Carrot, Amarillo 500 seeds, broadcast over 20 square feet.

Collards, Champion 240 seeds, 150 square feet.

Corn, Bantam 150 seeds means 180 square feet. According to rules Jan has suggested to us, corn should not be grown in the main garden complex. (The same goes for all members of the mint flamily, including thai basil and even catnip. So, maybe we can place one or two frames south and east of prevailing winds, to grow these “prohibited substances”…).

Kohlrabi, Early White 135 seeds, 4inches apart, meaning 10 square feet.

Okra, Clemson 2 packets of 100 seeds, 12 inches apart, 120 square feet.

Pak Choi asian green 80 seeds, 40 square feet.

Radish, French Breakfast 750 seeds, 10 square feet!

Radish, Podding (meaning they grow on the branches) 60 seeds, 20 square feet.

Sunflower, Giant 50 seeds, 200 square feet, to be grown beside the trellises for support (great fun for our bird and squirrel friends).

Celery, Leaf 280 seeds, 40 square feet.

Cucumber, Suyo Long 16 pots along the 13-foot trellis.

Pepper, Joe’s Hot 30 seeds, 20 square feet.

Pepper, Jalapeno 30 seeds, 20 square feet.

Pepper, Chocolate 30 seeds, 20 square feet.

Tomato, Cherokee 30 seeds, 100 square feet.

Tomato, Rose 30 seeds, 85 square feet.

I am sorry to write that I do not yet have anything to report on the pepper and tomato seeds I have tried to start. These are subtropical plants and not very happy up here in Wisconsin. They have so far been very unenthusiastic in my apartment windows!

If you really want to grow tomato or pepper plants, you should try Growing Power, 5500 West Silver Spring Road, 527-1546, or even nearer by, Kellner Greenhouses, 3258 North Humboldt, 264-6605. (Note from Jan: Fischberger’s Variety Store at 2445 N Holton also has heirloom plants and seeds!) You should probably get indeterminate tomato plants, because they will continue to produce small amounts of fruit during the later summer. Determinate tomato plants produce all their fruit at once, kind of overwhelming! (Pepper plants are all determinate, but their fruit can easily be dried.)

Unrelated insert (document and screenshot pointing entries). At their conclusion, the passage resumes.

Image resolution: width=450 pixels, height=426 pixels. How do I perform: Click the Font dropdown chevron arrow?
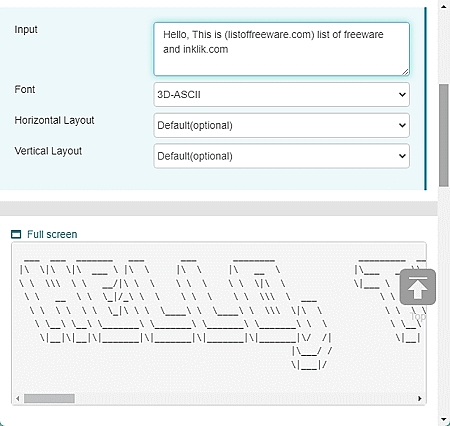click(x=402, y=95)

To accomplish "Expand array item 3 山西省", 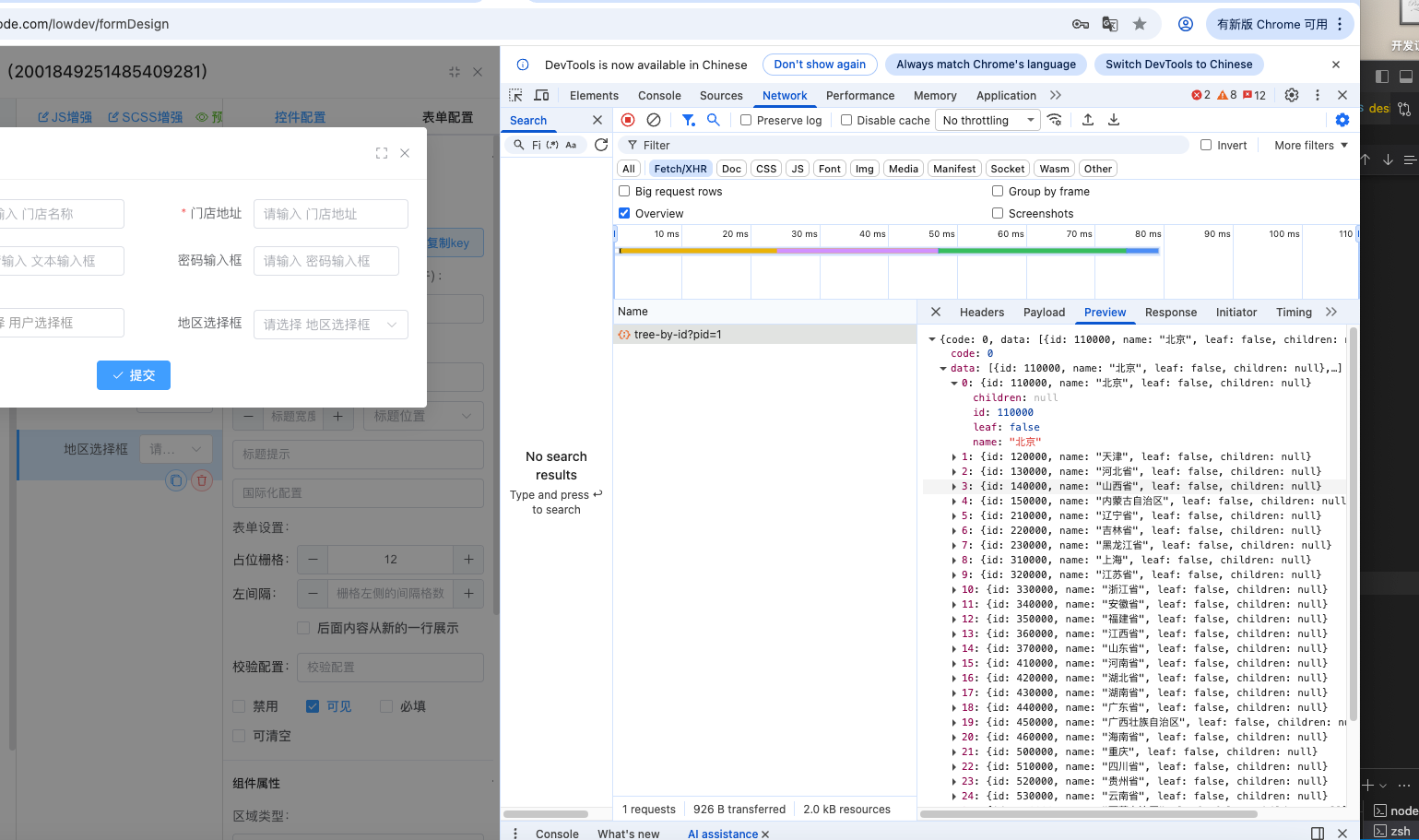I will pos(954,486).
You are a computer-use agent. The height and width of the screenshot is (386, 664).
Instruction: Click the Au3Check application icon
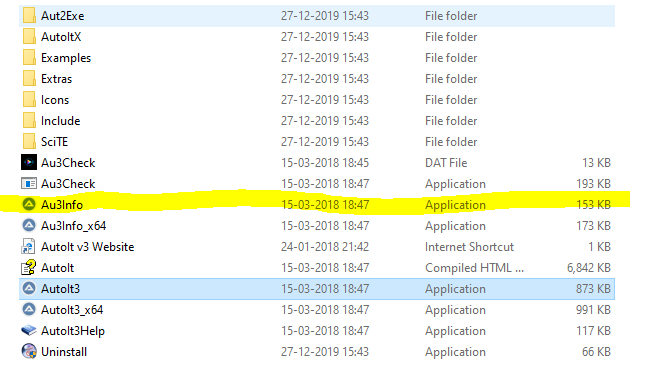[29, 184]
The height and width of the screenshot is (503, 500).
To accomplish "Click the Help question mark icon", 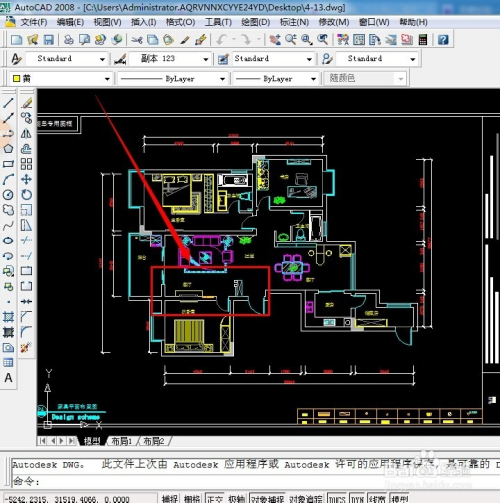I will coord(443,40).
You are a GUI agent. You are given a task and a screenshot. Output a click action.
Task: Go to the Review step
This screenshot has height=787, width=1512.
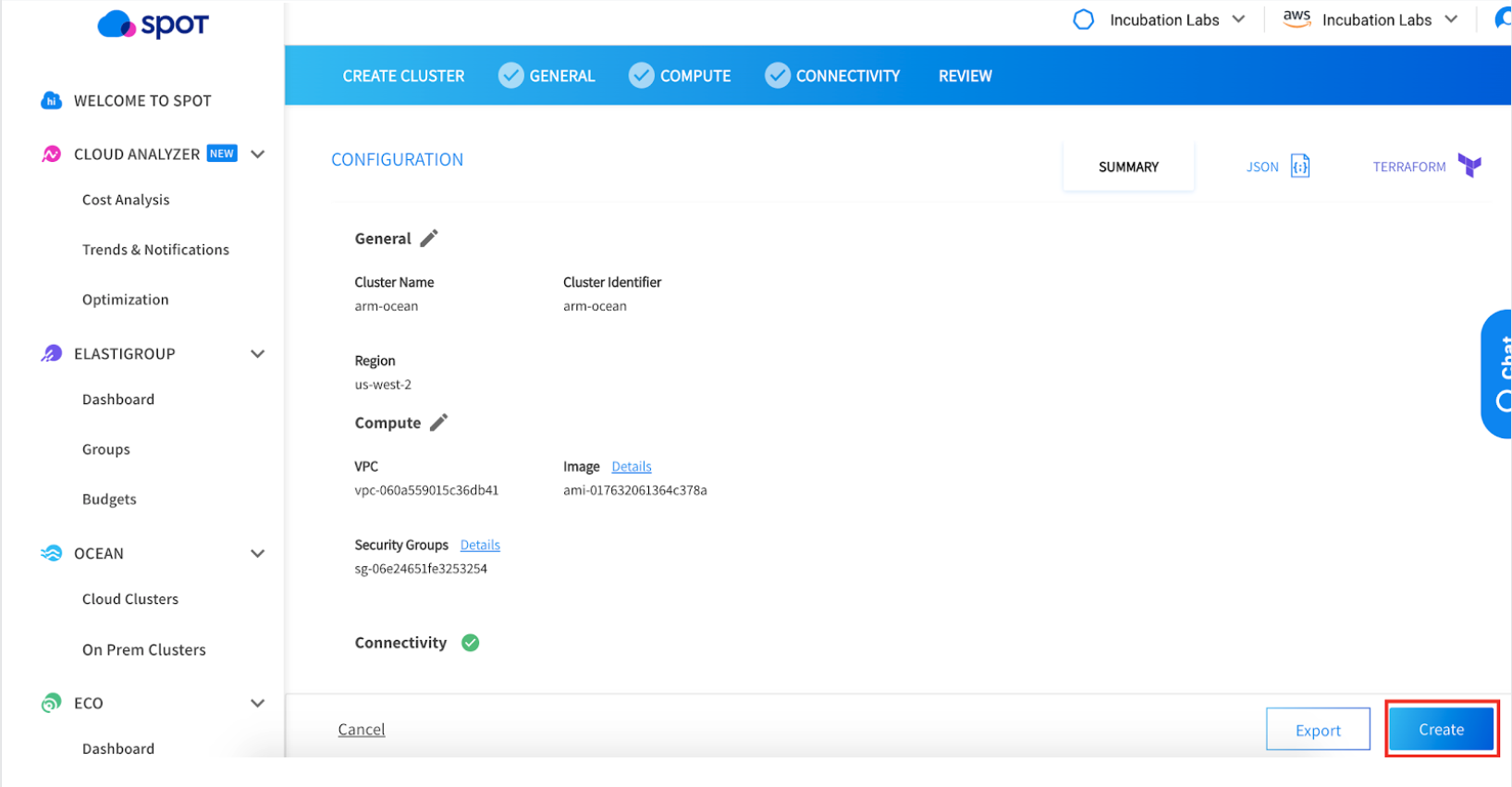[965, 76]
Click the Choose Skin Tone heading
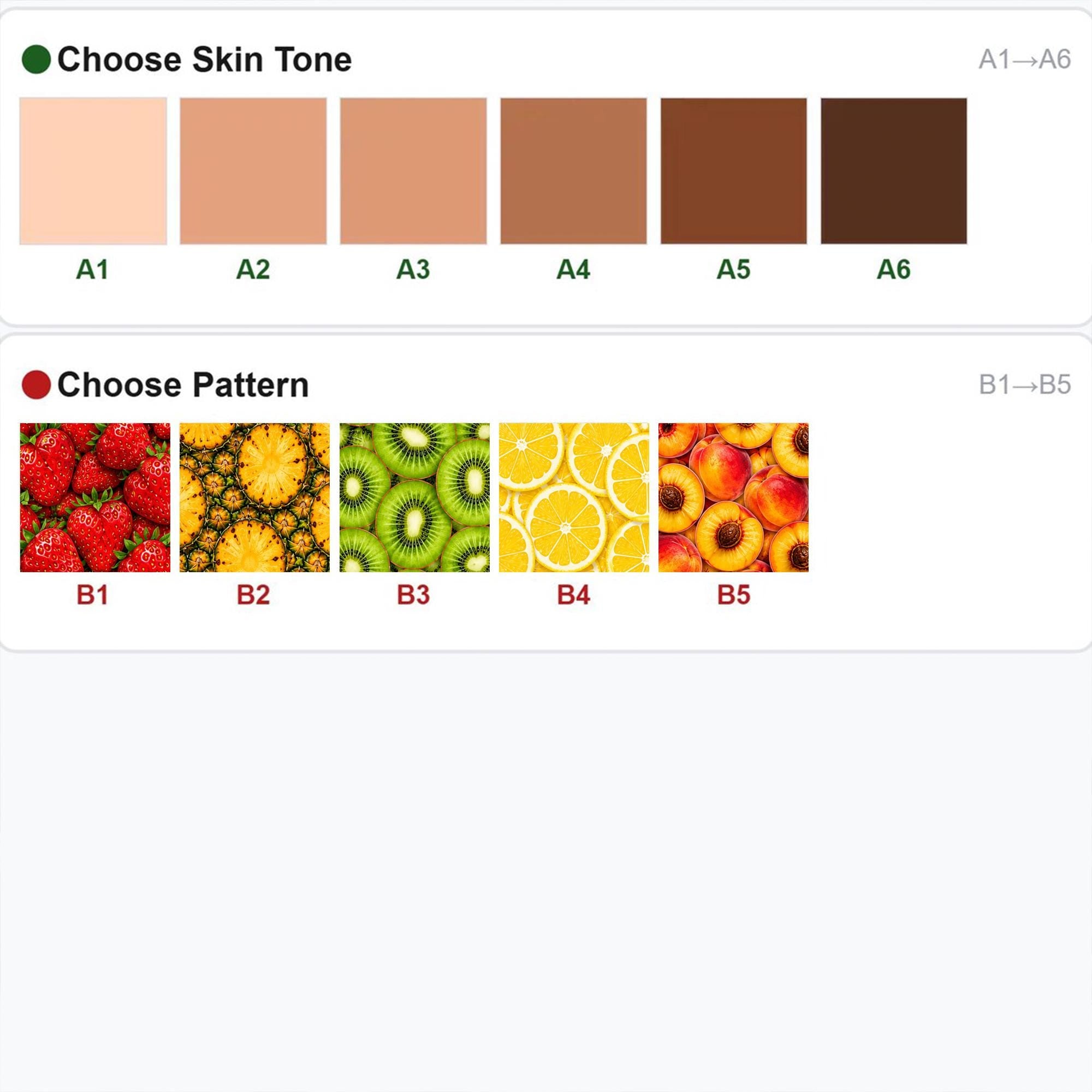1092x1092 pixels. tap(205, 60)
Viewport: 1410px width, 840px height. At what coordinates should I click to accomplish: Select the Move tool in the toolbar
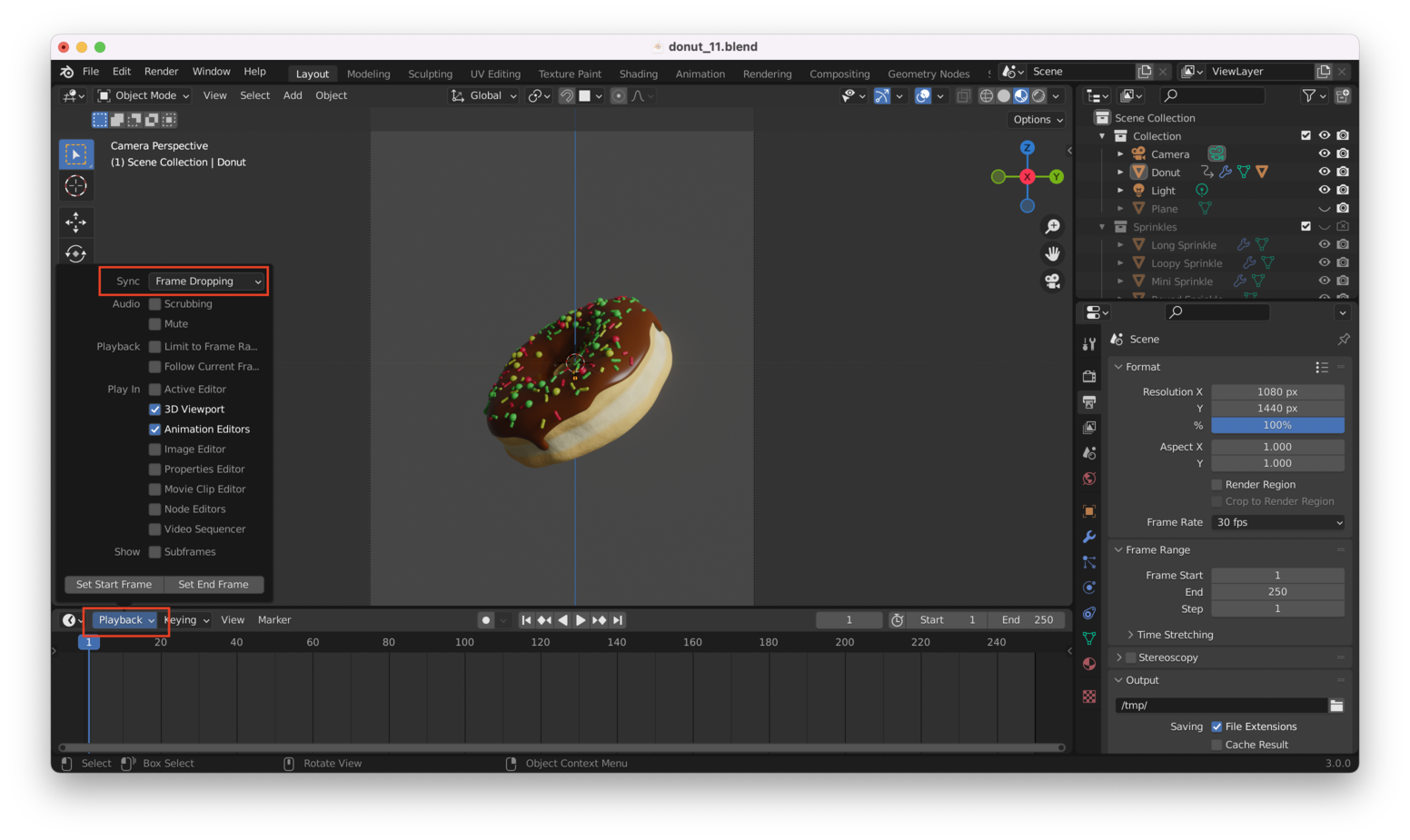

Having managed, with so much work, to organize all my seeds for sharing, I have offered to do the same for Jan’s seeds. She’ll be bringing me the packets she would like to share, at our work session this coming Saturday, starting at 10am. I’ll then calculate their square-food needs according to the biointensive method. The second time around, it shouldn’t be so hard!

So please remember: don’t go out and buy ordinary seed from just anywhere, when you can get high-quality seed for free from Jan and me! To reserve seeds or peat pots from me, please email me at saveland@uwm.edu. If you don’t use the internet, we’ll have to talk about this in person, this coming Saturday, May 23rd, starting at 10am.

In order to receive free seed from Jan and me, you must have a plot reserved in the Victory Garden. In return, everything we grow together can be shared by all of us. We’ll all also be responsible for taking care of all our plots all summer long. This is important to me, maybe others, because I’ll be out-of-town for two or three weeks later in the summer. Somebody else might have to stay home because of sickness…

Your friend in gardening, Walt Saveland (372-1998).

PS While taking a break yesterday, over in the COA parking lot, Paul and I were talking about how to get rid of the unusable lumber. We both had the idea of a gigantic Victory bonfire! Of course, this would require more community organizing from Jan to get the needed permits… We think that it would be better to have it in open space just west of the COA parking lot, so we don’t have to move unusable lumber over near the Victory Garden.

Enjoying wet spring weather, the risk of fire spreading is little, as long as the wind is not blowing too hard. Some might worry about the “carbon imprint,” the release of carbon dioxide into the air, by burning crumby wood, which contributes to global warming… Well, I have two comments about that.

First, hauling this stuff off to a dump on the outskirts of the city, or even to the Victory Garden itself, would involve a big pickup, and probably several loads. Second, it would be great fun for all of us who have worked so hard on the garden, at little expense to the environment. Instead of driving around this summer to buy our food, we’ll be able to get super fresh vegetables nearby!